#### DATA IN THIS EXERCISE
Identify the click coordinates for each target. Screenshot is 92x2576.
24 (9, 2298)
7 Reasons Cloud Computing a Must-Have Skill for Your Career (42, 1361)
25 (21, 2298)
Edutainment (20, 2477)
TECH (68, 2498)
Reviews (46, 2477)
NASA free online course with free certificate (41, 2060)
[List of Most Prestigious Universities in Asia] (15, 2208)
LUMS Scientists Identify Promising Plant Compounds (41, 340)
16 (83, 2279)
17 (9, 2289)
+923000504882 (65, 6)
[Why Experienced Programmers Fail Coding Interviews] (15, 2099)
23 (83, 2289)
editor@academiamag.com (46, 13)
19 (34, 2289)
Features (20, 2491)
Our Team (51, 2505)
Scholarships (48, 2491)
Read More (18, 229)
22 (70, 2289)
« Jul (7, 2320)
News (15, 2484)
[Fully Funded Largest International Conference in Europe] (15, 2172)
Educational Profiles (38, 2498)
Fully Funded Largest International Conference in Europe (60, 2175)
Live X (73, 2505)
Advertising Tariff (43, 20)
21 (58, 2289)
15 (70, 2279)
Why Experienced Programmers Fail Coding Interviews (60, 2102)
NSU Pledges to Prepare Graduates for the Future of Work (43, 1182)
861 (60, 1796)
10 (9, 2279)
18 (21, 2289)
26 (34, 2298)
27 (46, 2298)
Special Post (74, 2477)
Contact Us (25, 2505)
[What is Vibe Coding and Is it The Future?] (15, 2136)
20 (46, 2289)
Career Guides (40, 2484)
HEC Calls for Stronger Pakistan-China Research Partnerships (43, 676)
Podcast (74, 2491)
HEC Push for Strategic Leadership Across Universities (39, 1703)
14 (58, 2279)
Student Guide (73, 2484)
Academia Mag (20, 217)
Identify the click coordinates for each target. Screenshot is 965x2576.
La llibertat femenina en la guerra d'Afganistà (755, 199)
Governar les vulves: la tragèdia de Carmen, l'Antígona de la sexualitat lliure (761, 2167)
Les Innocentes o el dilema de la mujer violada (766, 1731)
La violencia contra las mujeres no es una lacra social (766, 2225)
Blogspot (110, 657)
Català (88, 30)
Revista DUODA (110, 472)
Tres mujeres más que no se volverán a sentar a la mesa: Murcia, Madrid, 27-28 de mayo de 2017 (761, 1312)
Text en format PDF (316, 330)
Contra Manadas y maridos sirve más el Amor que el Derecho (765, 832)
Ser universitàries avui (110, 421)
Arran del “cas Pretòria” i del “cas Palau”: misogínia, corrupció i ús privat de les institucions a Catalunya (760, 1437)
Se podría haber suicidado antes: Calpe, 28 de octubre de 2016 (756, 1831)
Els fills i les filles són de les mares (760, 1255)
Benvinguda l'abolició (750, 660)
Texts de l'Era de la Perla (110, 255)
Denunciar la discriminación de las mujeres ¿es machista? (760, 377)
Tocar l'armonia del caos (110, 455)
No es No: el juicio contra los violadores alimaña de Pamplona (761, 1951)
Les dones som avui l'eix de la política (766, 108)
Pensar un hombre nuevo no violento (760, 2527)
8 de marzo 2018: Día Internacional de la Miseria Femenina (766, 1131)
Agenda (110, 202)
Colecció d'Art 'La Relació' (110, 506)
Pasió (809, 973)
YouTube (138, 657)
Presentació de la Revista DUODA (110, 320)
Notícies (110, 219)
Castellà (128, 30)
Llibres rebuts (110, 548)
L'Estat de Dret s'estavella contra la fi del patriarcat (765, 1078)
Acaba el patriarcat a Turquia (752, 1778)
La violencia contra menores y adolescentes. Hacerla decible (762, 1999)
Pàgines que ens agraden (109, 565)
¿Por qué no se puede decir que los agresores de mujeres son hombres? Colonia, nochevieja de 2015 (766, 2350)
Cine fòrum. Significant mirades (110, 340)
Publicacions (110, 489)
########
PROMPT:
All that belongs in your answer is the stretch of entries above from the line with "NSU Pledges to" through the line with "No es No: el", printed exactly.

RESPONSE TO THIS TASK:
NSU Pledges to Prepare Graduates for the Future of Work (43, 1182)
861 (60, 1796)
10 (9, 2279)
18 (21, 2289)
26 (34, 2298)
27 (46, 2298)
Special Post (74, 2477)
Contact Us (25, 2505)
[What is Vibe Coding and Is it The Future?] (15, 2136)
20 (46, 2289)
Career Guides (40, 2484)
HEC Calls for Stronger Pakistan-China Research Partnerships (43, 676)
Podcast (74, 2491)
HEC Push for Strategic Leadership Across Universities (39, 1703)
14 (58, 2279)
Student Guide (73, 2484)
Academia Mag (20, 217)
Identify the click coordinates for each target. Screenshot is 965x2576.
La llibertat femenina en la guerra d'Afganistà (755, 199)
Governar les vulves: la tragèdia de Carmen, l'Antígona de la sexualitat lliure (761, 2167)
Les Innocentes o el dilema de la mujer violada (766, 1731)
La violencia contra las mujeres no es una lacra social (766, 2225)
Blogspot (110, 657)
Català (88, 30)
Revista DUODA (110, 472)
Tres mujeres más que no se volverán a sentar a la mesa: Murcia, Madrid, 27-28 de mayo de 2017 (761, 1312)
Text en format PDF (316, 330)
Contra Manadas y maridos sirve más el Amor que el Derecho (765, 832)
Ser universitàries avui (110, 421)
Arran del “cas Pretòria” i del “cas Palau”: misogínia, corrupció i ús privat de les institucions a Catalunya (760, 1437)
Se podría haber suicidado antes: Calpe, 28 de octubre de 2016 (756, 1831)
Els fills i les filles són de les mares (760, 1255)
Benvinguda l'abolició (750, 660)
Texts de l'Era de la Perla (110, 255)
Denunciar la discriminación de las mujeres ¿es machista? (760, 377)
Tocar l'armonia del caos (110, 455)
No es No: el juicio contra los violadores alimaña de Pamplona (761, 1951)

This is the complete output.